LA MATTANZA IN COLOMBIA CONTINUA: SONO 265 GLI EX MEMBRI DELLE FARC UCCISI

La violenza in Colombia non cessa: mercoledì’ è stato ucciso un altro firmatario degli accordi di pace tra Forze Armate Rivoluzionarie Colombiane e il governo portando il bilancio degli assassinati a 265.

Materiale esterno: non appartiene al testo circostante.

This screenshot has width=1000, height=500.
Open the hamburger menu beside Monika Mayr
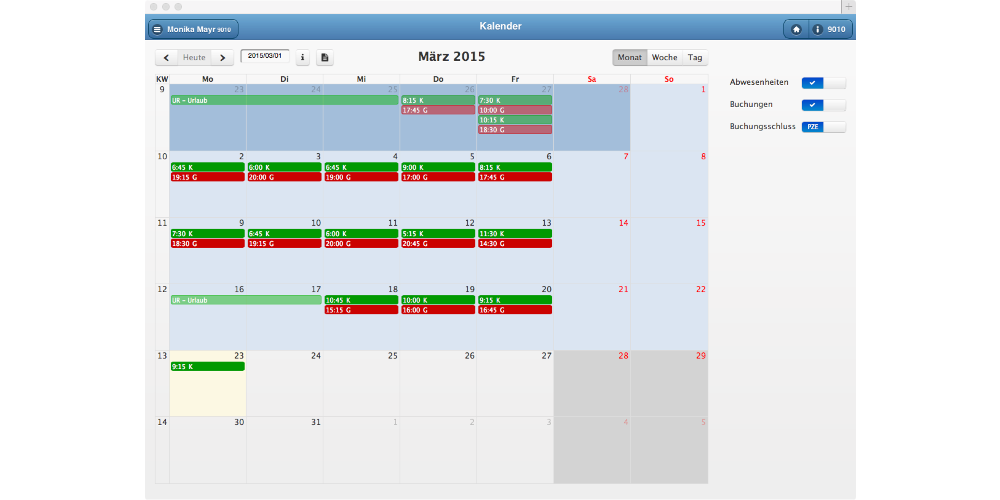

L’ultimo a cadere sotto i colpi delle bande paramilitari che imperversano nelle zone rurali della Colombia è stato Fayber Camilo Cufiño Mondragón che abitava, nella regione di La Macarena nel dipartimento di Meta. La notizia è stata resa nota dal rappresentante alla Camera, Sergio Marín, che attraverso la rete digitale Twitter ha espresso a questo proposito: “Ci dispiace riferire che Fayber Camilo Cufiño Mondragón, è stato ucciso nella zona rurale di La Macarena, Meta”.

Cufiño Mondragón faceva parte dei membri delle Forze Armate Rivoluzionarie della Colombia, FARC, che avevano firmato gli accordi di pace nel 2014 con il governo colombiano ed era stato inserito nel programma di reintegrazione sociale. Anche il padre aveva firmato gli accordi di pace. 

Secondo l’organizzazione Indepaz sono già 265 i membri delle FARC uccisi dopo la firma degli accordi di pace, 16 dall’inizio del 2021. La carneficina in Colombia non si ferma e la comunità internazionale sempre sensibile alle violazioni supposte dei diritti umani resta come sempre immobile. Una comunità che spesso suppone fantomatiche violazioni dei diritti umani, usati per ovvi scopi politici, non fa assolutamente nulla quando questi diritti sono violati così palesemente dai governi vicini o alle strette dipendenze degli Stati Uniti. Infatti la Colombia di Ivan Duque non a caso fa parte come membro aggiunto della NATO.